Exercise objective => Below are the records; restate word for word the lines from the first through the one containing "Task: Open the dropdown", and only those.

Stored data entries =>
※ ※ ※

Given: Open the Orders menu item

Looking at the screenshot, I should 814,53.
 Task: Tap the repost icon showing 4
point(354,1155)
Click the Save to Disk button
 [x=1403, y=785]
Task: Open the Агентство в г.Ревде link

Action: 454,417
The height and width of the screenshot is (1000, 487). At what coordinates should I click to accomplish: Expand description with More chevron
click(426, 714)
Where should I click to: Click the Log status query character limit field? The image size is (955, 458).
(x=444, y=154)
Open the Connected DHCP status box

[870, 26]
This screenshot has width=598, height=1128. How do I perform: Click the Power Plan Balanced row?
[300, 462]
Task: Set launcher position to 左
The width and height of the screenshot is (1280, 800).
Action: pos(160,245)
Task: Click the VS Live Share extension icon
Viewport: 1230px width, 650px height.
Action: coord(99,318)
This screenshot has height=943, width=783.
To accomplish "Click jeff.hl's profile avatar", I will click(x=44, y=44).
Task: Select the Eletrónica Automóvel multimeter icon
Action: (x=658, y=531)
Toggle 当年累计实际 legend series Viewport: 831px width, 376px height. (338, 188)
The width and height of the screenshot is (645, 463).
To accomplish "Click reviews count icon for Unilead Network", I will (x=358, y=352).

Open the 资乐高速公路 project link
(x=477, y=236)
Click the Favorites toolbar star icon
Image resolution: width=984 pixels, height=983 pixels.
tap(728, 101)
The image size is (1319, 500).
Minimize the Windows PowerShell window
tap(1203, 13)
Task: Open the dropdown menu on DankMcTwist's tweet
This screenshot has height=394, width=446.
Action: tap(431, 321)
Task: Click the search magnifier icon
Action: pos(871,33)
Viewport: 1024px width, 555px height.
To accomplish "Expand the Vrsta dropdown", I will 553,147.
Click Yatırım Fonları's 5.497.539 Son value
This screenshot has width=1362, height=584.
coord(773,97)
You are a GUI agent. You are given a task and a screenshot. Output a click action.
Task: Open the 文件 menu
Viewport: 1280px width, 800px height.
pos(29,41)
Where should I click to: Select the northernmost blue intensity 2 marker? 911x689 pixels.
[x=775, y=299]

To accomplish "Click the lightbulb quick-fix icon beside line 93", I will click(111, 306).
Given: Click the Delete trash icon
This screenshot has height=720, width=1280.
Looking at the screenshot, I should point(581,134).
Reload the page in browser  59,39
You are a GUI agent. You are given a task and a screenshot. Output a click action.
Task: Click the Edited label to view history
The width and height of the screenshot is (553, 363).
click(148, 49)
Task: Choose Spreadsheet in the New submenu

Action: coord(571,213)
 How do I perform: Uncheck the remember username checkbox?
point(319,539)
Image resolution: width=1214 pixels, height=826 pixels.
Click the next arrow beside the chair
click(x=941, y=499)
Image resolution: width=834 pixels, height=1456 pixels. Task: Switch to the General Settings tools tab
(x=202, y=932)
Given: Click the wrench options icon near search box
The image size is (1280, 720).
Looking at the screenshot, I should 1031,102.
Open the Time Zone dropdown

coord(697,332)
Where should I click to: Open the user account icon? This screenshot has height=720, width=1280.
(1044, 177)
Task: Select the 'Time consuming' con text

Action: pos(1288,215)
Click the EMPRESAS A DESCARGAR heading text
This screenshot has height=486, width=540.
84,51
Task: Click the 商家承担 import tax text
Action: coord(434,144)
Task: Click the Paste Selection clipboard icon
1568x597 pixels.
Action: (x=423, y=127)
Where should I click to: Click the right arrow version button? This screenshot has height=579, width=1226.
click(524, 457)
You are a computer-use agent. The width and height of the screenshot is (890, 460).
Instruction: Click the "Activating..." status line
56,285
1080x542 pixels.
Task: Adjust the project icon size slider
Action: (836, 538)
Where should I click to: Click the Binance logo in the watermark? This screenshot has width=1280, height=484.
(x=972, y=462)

※ ※ ※

Solution for this exercise =>
Given: Open the Orders menu item

Looking at the screenshot, I should 814,53.
 Task: Tap the repost icon showing 4
point(354,1155)
Click the Save to Disk button
 [x=1403, y=785]
Task: Open the Агентство в г.Ревде link

Action: 454,417
The height and width of the screenshot is (1000, 487). At what coordinates should I click to accomplish: Expand description with More chevron
click(426, 714)
Where should I click to: Click the Log status query character limit field? The image size is (955, 458).
(x=444, y=154)
Open the Connected DHCP status box

[870, 26]
This screenshot has width=598, height=1128. How do I perform: Click the Power Plan Balanced row?
[300, 462]
Task: Set launcher position to 左
The width and height of the screenshot is (1280, 800).
Action: pos(160,245)
Task: Click the VS Live Share extension icon
Viewport: 1230px width, 650px height.
Action: coord(99,318)
This screenshot has height=943, width=783.
To accomplish "Click jeff.hl's profile avatar", I will click(x=44, y=44).
Task: Select the Eletrónica Automóvel multimeter icon
Action: (x=658, y=531)
Toggle 当年累计实际 legend series Viewport: 831px width, 376px height. (338, 188)
The width and height of the screenshot is (645, 463).
To accomplish "Click reviews count icon for Unilead Network", I will (x=358, y=352).

Open the 资乐高速公路 project link
(x=477, y=236)
Click the Favorites toolbar star icon
Image resolution: width=984 pixels, height=983 pixels.
tap(728, 101)
The image size is (1319, 500).
Minimize the Windows PowerShell window
tap(1203, 13)
Task: Open the dropdown menu on DankMcTwist's tweet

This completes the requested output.